* _EXERCISE_: Please summarize the probability excerpt below in three sentences.

Definition: Variance, Standard Deviation.
Consider a probability space (\Omega, \mathcal A , P) and a random variable X:\Omega \mapsto \mathbb R on this space. Then, the variance of X is defined as Var[X] = \mathbb E[(X- \mathbb E[X])^2], and its square root is called the standard deviation of X, denoted sd(X) = \sqrt{Var[X]}.


The expected value for discrete distributions, when \{x_i\}_{i\in I} is the set of values that X can take with positive probability, simplifies to \mathbb E[X] = \sum_{i\in I} P(X=x_i) \cdot x_i. This shows the intuition: you expect the value x_i with probability p_i = P(X=x_i), and you expectation is then simply the sum of all these terms.

Random Vectors

All concepts considered so far could be developed on the basis of univariate random variables, but work similarly for random vectors, i.e., multiple random variables. Next, we are going to introduce concepts for more than one random variable.

Definition: Covariance, Correlation.

    • For two random variables X and Y, the covariance is defined as

          \[Cov(X,Y) := \mathbb{E}\left(\left(X-\mathbb{E}(X)\right)\left(Y - \mathbb{E}(Y)\right)\right)\]

    • If additionally V(X), V(Y)\geq 0, we can define the correlation as



If Cov(X,Y) = 0, X and Y are called uncorrelated. To further characterize how X and Y behave jointly, we can define their joint distribution. For brevity, we are again confining ourselves to the special cases of jointly discrete and jointly continuous random variables.

Definition: Joint Distribution.

    • For two random variables that are jointly continuously distributed, with density \phi_{X,Y}, we define their joint distribution as the probabilty measure mapping from sets B \in \mathcal{B\times B} to [0,\infty] as

          \[P_{X\times Y} = \int_B \phi_{X,Y}(x,y)dxdy\]

    • For two random variables that are jointly discretely distributed, we define their joint distribution as

          \[\sum_{k,l = 1}^{\infty}P(X = x_k,Y = y_l)\mathbf{1}(X = x_k,Y = y_l)\]


As a sidenote: defining the joint distribution as a function mapping from B \times B to [0, \infty] is not formally correct. Instead of B \times B, the domain of the pobability measure is the Borel-set over \mathbb{R}^2. The wrong “definition” above was chosen to make the definition of marginal distributions more intuitive.

* _RECORDED INFORMATION_:
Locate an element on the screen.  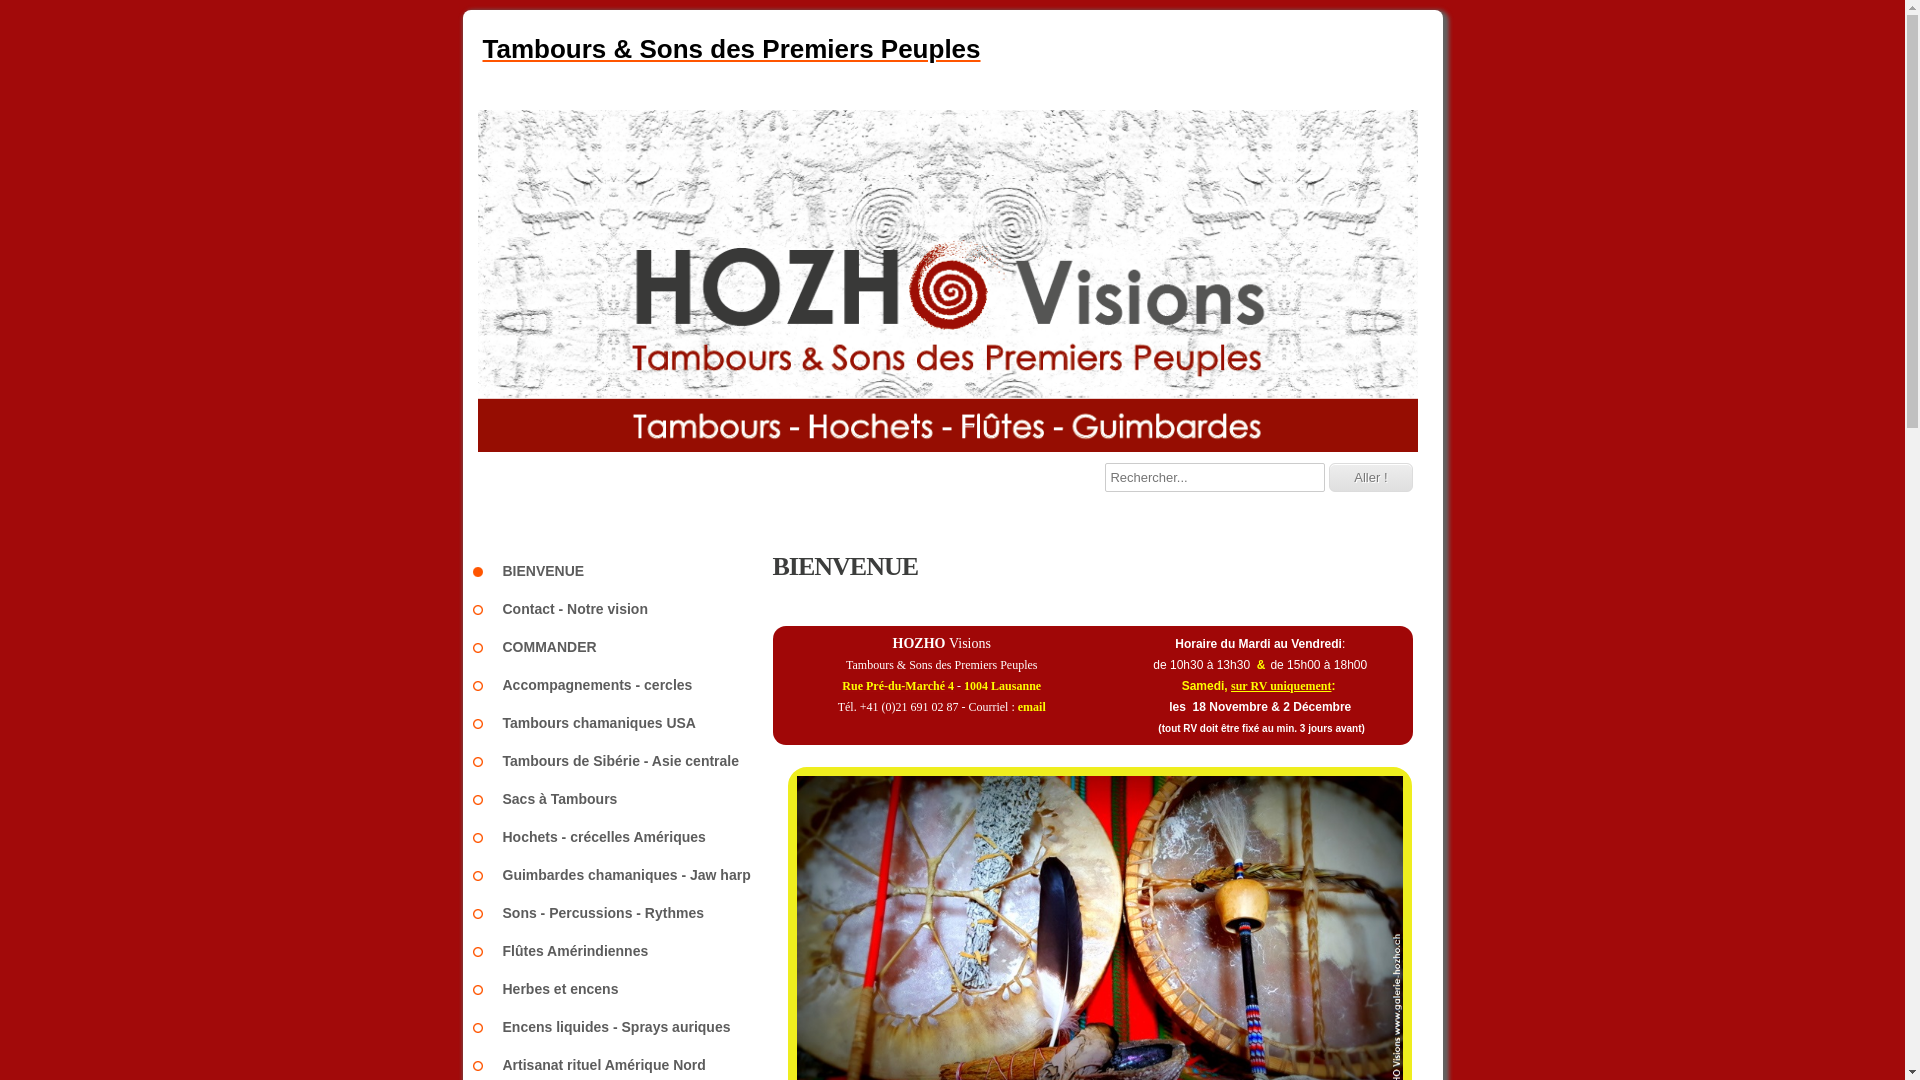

* _TASK RESPONSE_: The variance of a random variable X is defined as the expected squared deviation of X from its expected value, and its square root is the standard deviation; for discrete distributions, the expected value simplifies to the sum of each value times its probability. Extending these ideas to more than one random variable, the covariance of X and Y is defined, and X and Y are called uncorrelated when their covariance is zero. Their joint distribution is defined separately for the jointly continuous case, through an integral of the joint density, and the jointly discrete case, with a note that the probability measure's true domain is the Borel set over ℝ², not the one stated to make marginal distributions more intuitive.